Может, есть где-то, осталась ещё другая степь, о которой я знаю из гоголевского «Тараса Бульбы», — дикая, совершенно безлюдная, полыхающая красками цветов, переполненная птичьими и звериными выводками. Но такой тут почти не увидишь. Лишь иногда мелькнёт на краю рыпы, как у нас называют овраг, куст шиповника с ещё зелёными ягодами или непролазная чащоба колючего тёрна, а слишком крутой для плуга склон залоснится под ветром сиреневым ковриком цветущего бессмертника.

Наша степь иная. Она с давних времён возделана и, сколько я помню её, из года в год неутомимо трудится, хотя и умеет при этом почти всегда притворяться беззаботной, праздной, грезящей о чём-то в солнечном забытьи.

Уже деревьев и крыш Мардаровки не видно за спиной. Далеко впереди белый километровый столб задрожал в струях горячего воздуха. Кажется, ровная мягкая дорога тоже отдыхает, как степь. Отдыхает от шин и тележного железа. А мы её вряд ли тревожим своими босыми ступнями. Она, мне чудится, просто млеет от прикосновения наших ног и вспоминает давние времена, когда по ней ходили молчаливые блаженные путники в картузах или соломенных капелюхах, надвинутых почти на брови.

— Сколько нам всего идти? — спрашиваю у Миши.

— До Перешор четыре. А там ещё два или три.

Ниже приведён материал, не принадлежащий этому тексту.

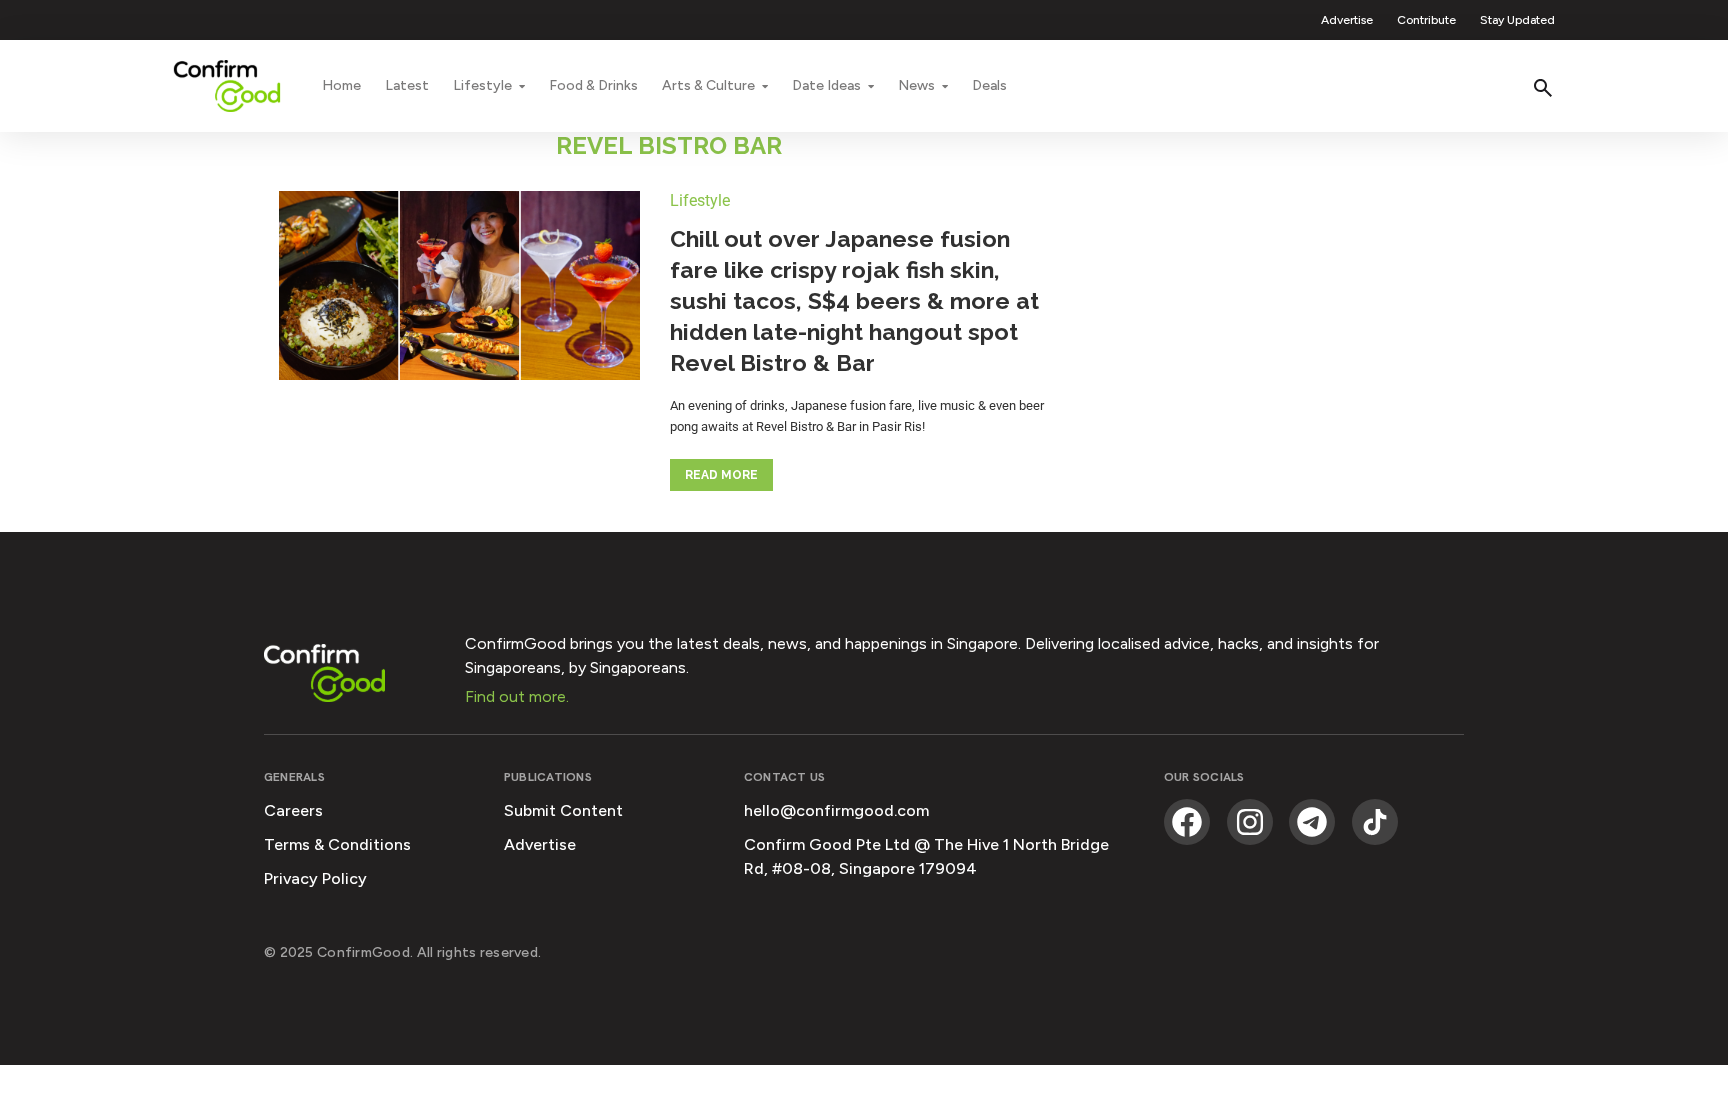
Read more (721, 475)
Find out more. (517, 696)
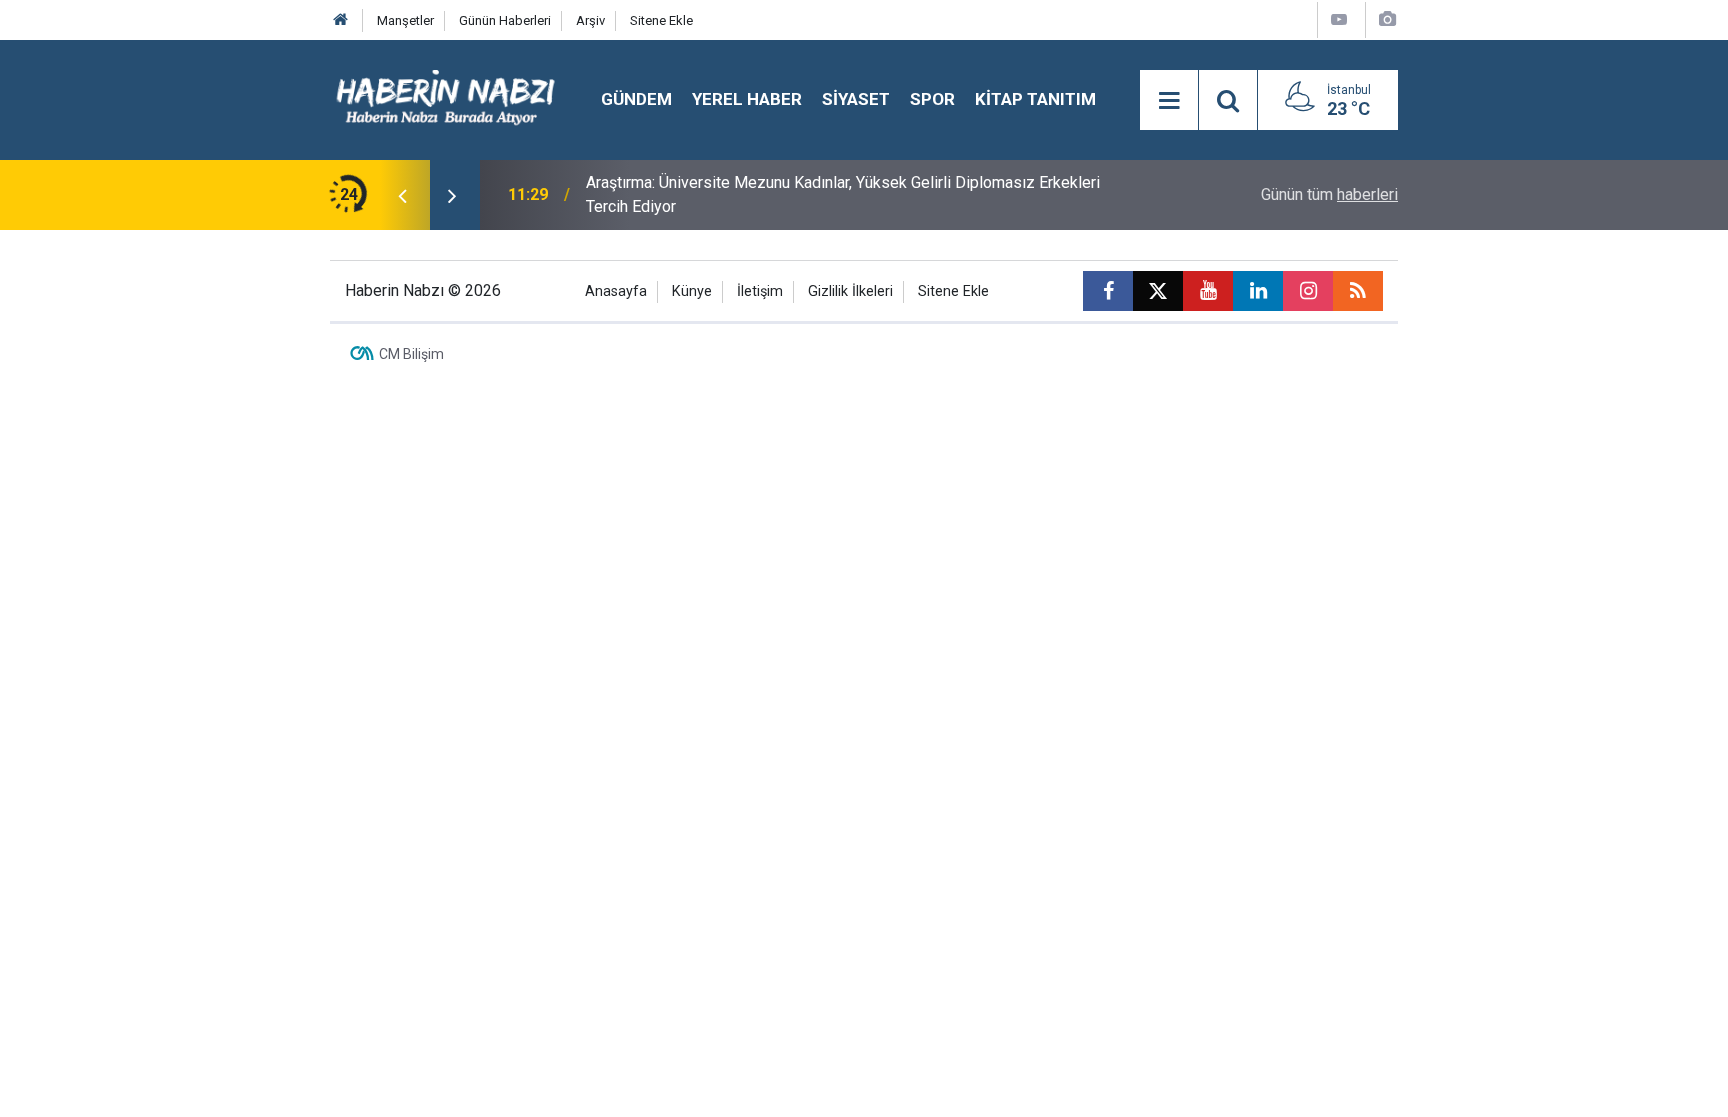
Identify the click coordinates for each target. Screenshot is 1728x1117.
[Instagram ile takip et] (1308, 291)
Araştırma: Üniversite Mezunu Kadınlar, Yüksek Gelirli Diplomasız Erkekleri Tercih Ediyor (843, 194)
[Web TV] (1339, 19)
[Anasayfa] (341, 20)
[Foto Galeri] (1387, 19)
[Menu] (1169, 101)
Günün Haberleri (505, 20)
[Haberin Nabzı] (445, 98)
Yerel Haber (747, 99)
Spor (932, 99)
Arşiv (590, 20)
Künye (692, 291)
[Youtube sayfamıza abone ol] (1208, 291)
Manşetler (405, 20)
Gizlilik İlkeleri (850, 291)
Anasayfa (616, 291)
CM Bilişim (411, 354)
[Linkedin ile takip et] (1258, 291)
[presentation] (402, 195)
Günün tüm (1329, 194)
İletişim (760, 291)
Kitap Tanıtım (1035, 99)
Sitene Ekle (661, 20)
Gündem (636, 99)
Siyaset (856, 99)
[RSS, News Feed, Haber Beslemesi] (1358, 291)
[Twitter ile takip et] (1158, 291)
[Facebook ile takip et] (1108, 291)
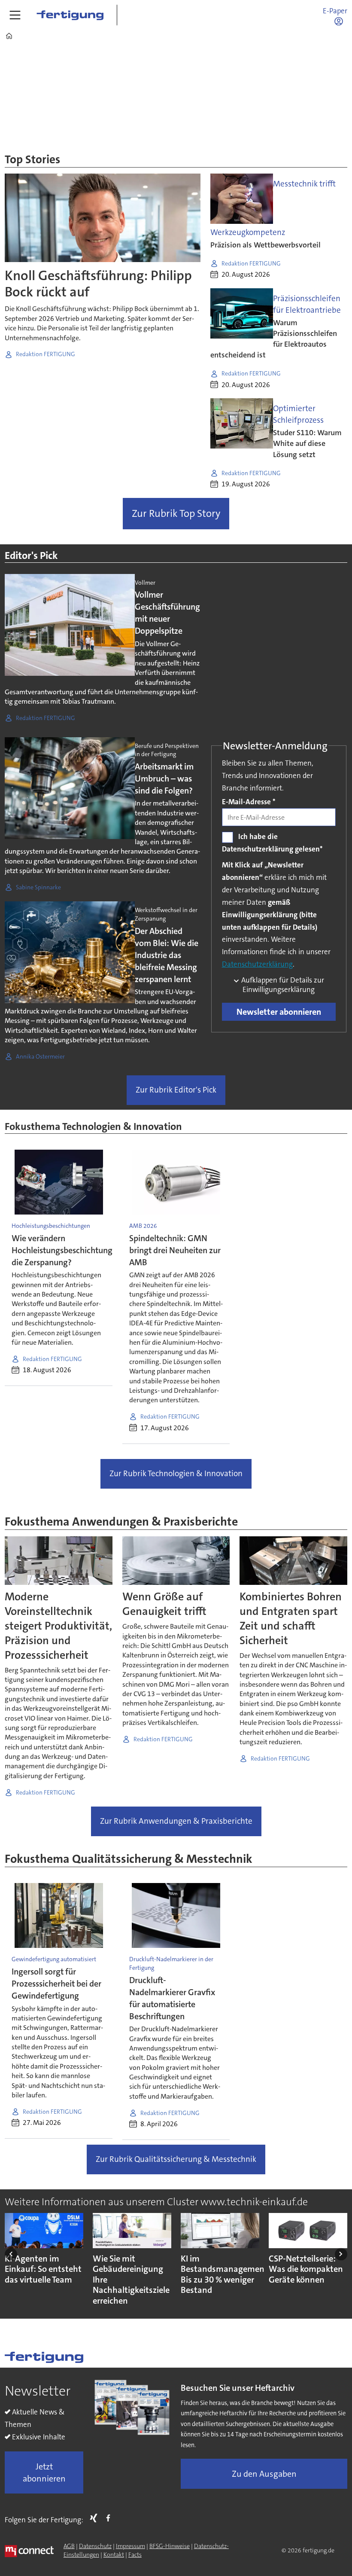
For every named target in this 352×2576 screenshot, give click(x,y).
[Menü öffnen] (15, 15)
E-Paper (335, 10)
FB (110, 2518)
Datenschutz (95, 2546)
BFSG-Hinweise (169, 2546)
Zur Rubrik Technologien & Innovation (176, 1473)
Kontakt (113, 2554)
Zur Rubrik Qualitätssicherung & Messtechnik (176, 2159)
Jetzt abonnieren (44, 2472)
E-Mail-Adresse (249, 801)
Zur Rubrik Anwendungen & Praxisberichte (176, 1821)
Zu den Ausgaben (264, 2473)
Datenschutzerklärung (257, 964)
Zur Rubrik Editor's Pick (176, 1089)
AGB (69, 2546)
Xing (95, 2518)
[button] (11, 2254)
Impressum (130, 2546)
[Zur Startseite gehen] (70, 15)
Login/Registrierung (340, 21)
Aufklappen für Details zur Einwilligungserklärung (282, 984)
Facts (135, 2554)
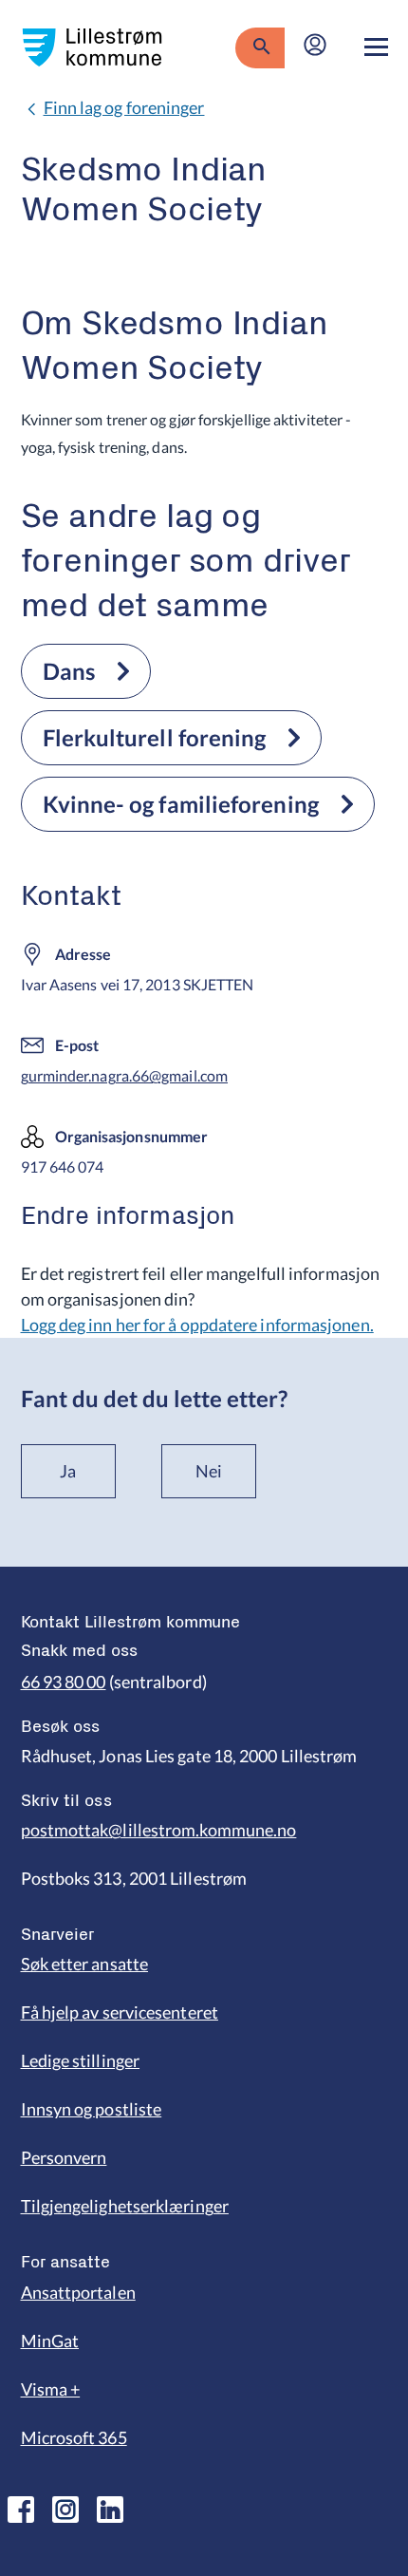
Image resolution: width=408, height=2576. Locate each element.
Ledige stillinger (80, 2060)
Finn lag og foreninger (124, 107)
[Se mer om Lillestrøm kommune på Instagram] (65, 2509)
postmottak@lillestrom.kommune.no (159, 1829)
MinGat (50, 2340)
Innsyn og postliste (91, 2108)
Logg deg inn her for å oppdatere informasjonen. (197, 1324)
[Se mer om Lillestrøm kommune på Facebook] (21, 2509)
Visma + (51, 2389)
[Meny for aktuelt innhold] (376, 47)
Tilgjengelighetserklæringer (125, 2205)
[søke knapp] (259, 47)
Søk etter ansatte (85, 1963)
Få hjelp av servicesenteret (119, 2012)
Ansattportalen (78, 2292)
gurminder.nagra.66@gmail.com (125, 1075)
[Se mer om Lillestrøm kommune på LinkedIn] (110, 2509)
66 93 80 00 (63, 1681)
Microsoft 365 (74, 2437)
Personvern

— А давай не садиться ни на какую машину. Что мы, двенадцать или даже четырнадцать километров не пройдём?.. Мне когда было шесть лет, мама взяла меня с собой из Фёдоровки в Мардаровку. А это тоже четырнадцать километров. И шли всё время пешком, только один раз остановились отдохнуть — в посадке, у переезда через железную дорогу.

Мы тогда с мамой за всю дорогу встретили всего одного человека. Идём по ровному-ровному полю, и кто-то появляется вдали, тоже идёт прямо навстречу нам. Я не могу глаз оторвать от него, ведь он совсем один и мы совсем одни. Мне, наверное, не нужно его бояться, хотя мама и берёт меня на всякий случай за руку. И вот он уже приближается, идёт ровным неспешным шагом, легко размахивает одной рукой, а другою придерживает палку на плече, должно быть, у него к той палке торба подвешена за спиной. Он в тёмно-серых штанах, такой же рубахе, и картуз у него надвинут на лоб по самые брови… Когда мы разминулись с ним, он не остановился, а только чуть наклонил голову и негромко поздоровался. Я очень хотел поглядеть, что там у него за спиной подвешено к палке. Там не было узла, а только ботинки, связанные шнурками… Мама потом сказала, что не знает его в лицо. Так мы и не догадались, откуда он идёт и куда, по какому делу… Сам не знаю, почему он так запомнился мне. Мне почему-то долго казалось с тех пор, что этот странный человек вот так идёт много-много лет подряд и совершенно не останавливается и ни с кем не разговаривает. И что он такую поставил себе цель — идти без остановки, и днём, и ночью. Может быть, он даже дремлет на ходу. Может, он и тогда дремал, когда мы разминулись? Я не успел разглядеть его глаз, только заметил, что лицо у него очень худое, и всё тело очень худое, а на спине не видно тёмных сырых пятен. Значит, он в дороге не пьет воду… Иногда, вспоминая о нём, я даже начинал сомневаться в том, что такая встреча действительно была. Может, он во сне приснился? Уж очень он странно выглядел. Он будто не хотел, чтобы мы заговорили с ним и отвлекли его от того, о чём он тогда думал. Что, если он шёл из тюрьмы? Или из плена? Или с похорон?.. Что гадать! Уже никогда я о нём ничего не узнаю — об этом одном-единственном человеке из миллионов других, ходящих и ездящих по земле. Но отчего та давняя встреча с ним так томит меня? Будто он хотел сказать своим молчанием: ты хочешь что-то узнать обо мне? напрасно! всё равно не узнаешь… смирись и не любопытствуй больше.